Pilar Abel (left), who has filed a paternity suit to prove she is Spanish artist Salvador Dali's daughter, addresses the media upon her arrival to the Toxicology National Institute to undergo a DNA test, in Madrid, Spain, 11 July 2017. PHOTO: EFE

BARCELONA (AFP) - A Spanish judge has scheduled the exhumation of the remains of Salvador Dali on July 20, the artist's foundation and a court said Thursday (July 13), although this date may change if an appeal is accepted.

The remains of the world-famous surrealist, who is buried in his museum in Figueras, in north-eastern Spain, were ordered exhumed after a woman who claims to be his daughter filed a paternity claim.

Pilar Abel, a 61-year-old who long worked as a psychic in Catalonia, says her mother had a relationship with the artist when she worked in Port Lligat, a tiny fishing hamlet where the painter lived for years.

A spokeswoman for the Salvador Dali Foundation, which manages the artist's estate and has lodged an appeal against the exhumation, told AFP they had been notified by a judge that it would take place on Thursday, July 20.

A spokesman for Madrid's high court, which oversees other courts in the area including the one that ordered the exhumation, added it was scheduled for 9.30am local time (3:30pm Singapore time).

Experts will take DNA samples directly from the grave where Dali was buried after his death in 1989, which will then be sent to Madrid to undergo the necessary tests.

But the foundation hopes to avoid it if its appeal is successful.

On Tuesday, medical experts extracted saliva from Abel to obtain her own DNA and cross-check it against that of Dali.

In an interview with AFP last month, just days after a court ordered the exhumation, she said her grandmother first told her she was Dali's daughter when she was seven or eight years old, and her mother admitted it much later.

Abel is from the city of Figueras, like Dali, and she said she would often see him in the streets.

"We wouldn't say anything, we would just look at each other.
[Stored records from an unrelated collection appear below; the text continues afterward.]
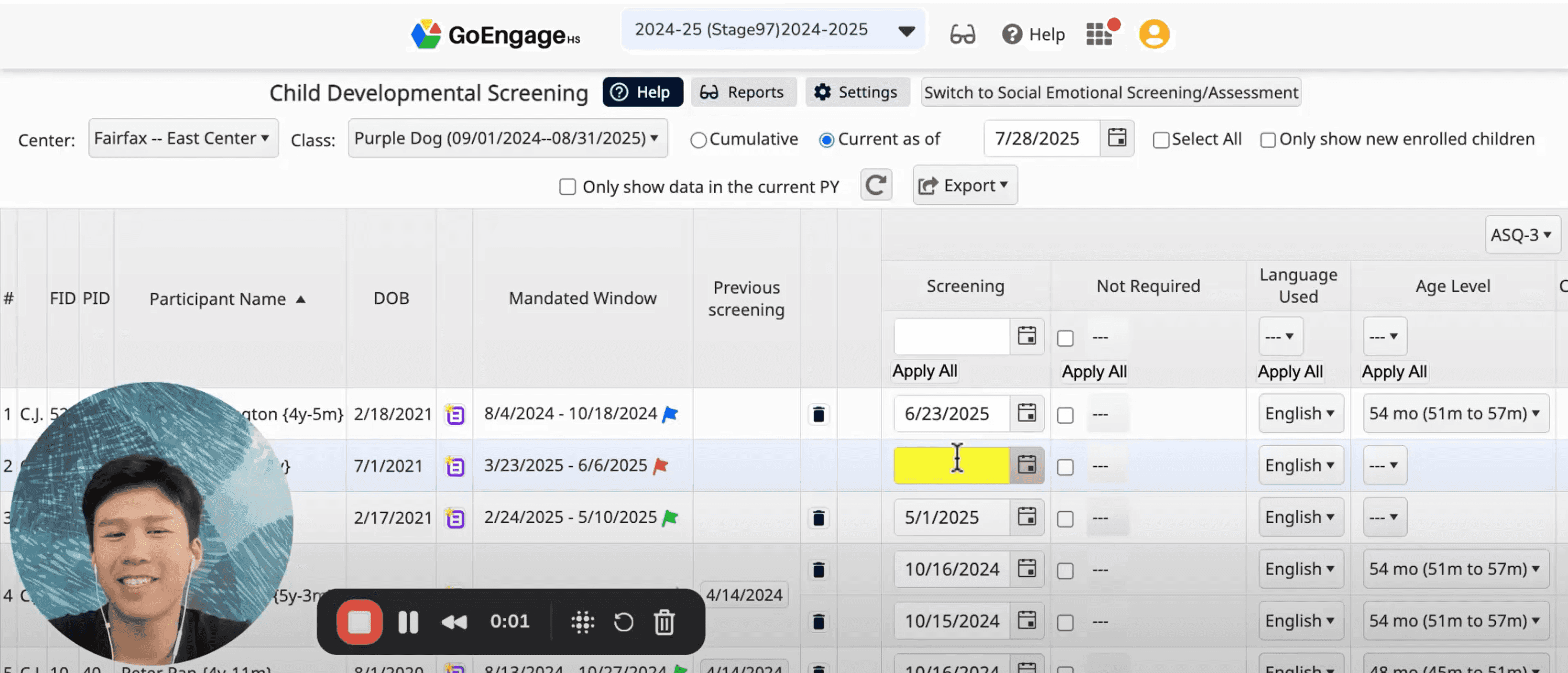Expand the Purple Dog class dropdown
1568x673 pixels.
[x=507, y=138]
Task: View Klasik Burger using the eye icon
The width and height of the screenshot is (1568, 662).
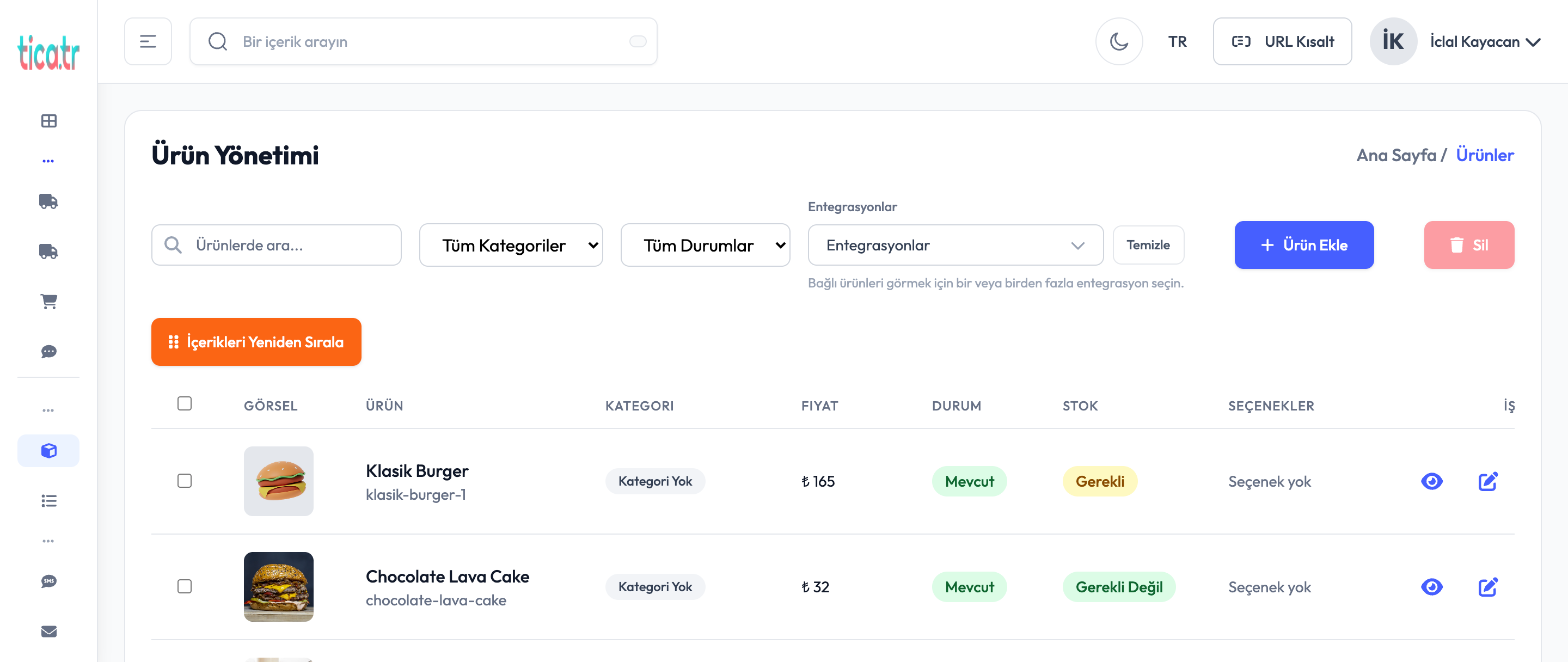Action: [1431, 481]
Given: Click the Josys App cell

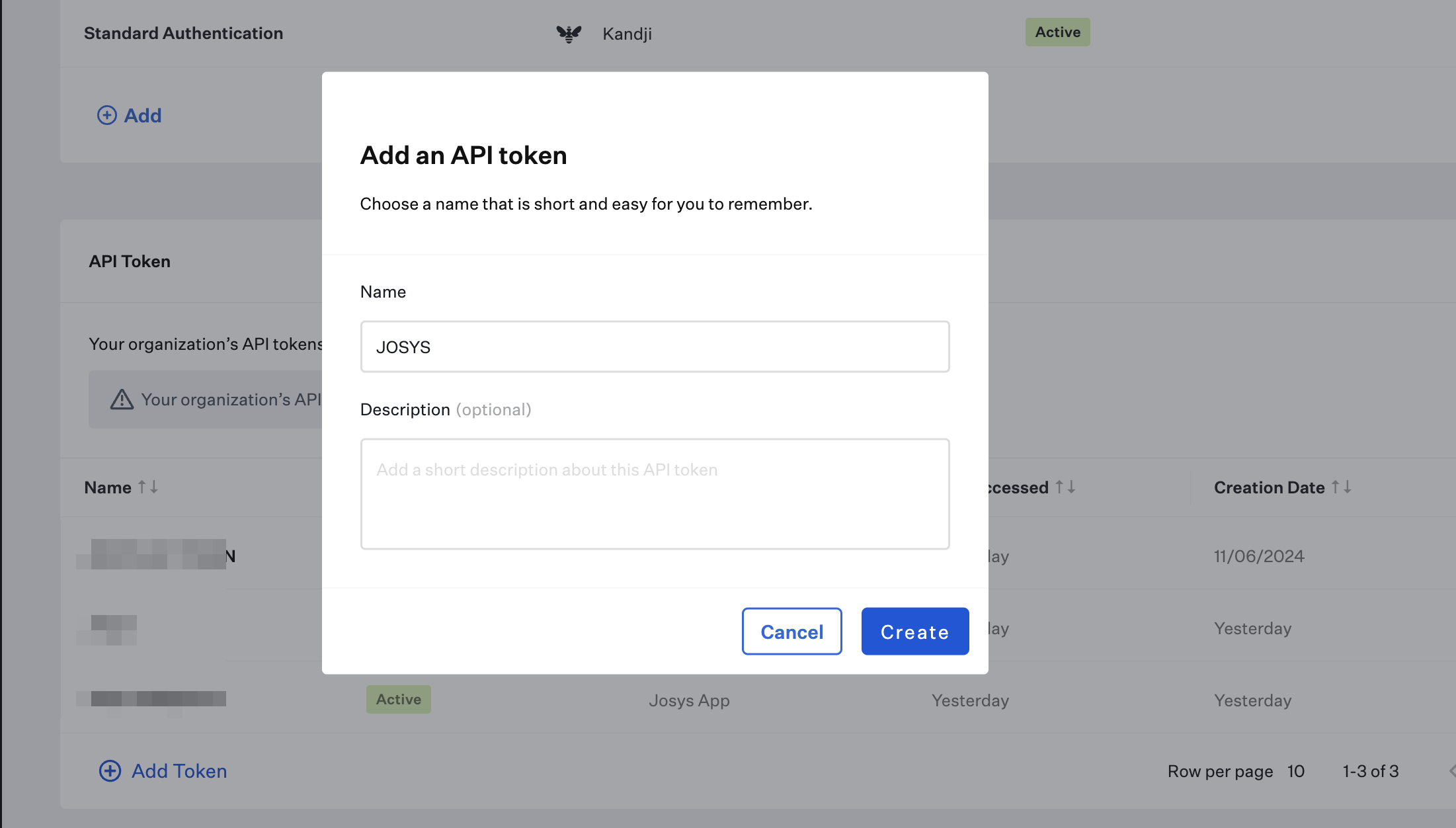Looking at the screenshot, I should point(689,700).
But a glance is worth a thousand words," she said.

Notoriously eccentric, Dali's life was marked as much by the genius of his work as by his own extravagances.

A question has always hung over his sexuality, with some claiming he was a closet homosexual who preferred to watch others having sex rather than taking part.

But according to Abel's lawyer Enrique Blanquez, his affair was "known in the village, there are people who have testified before a notary".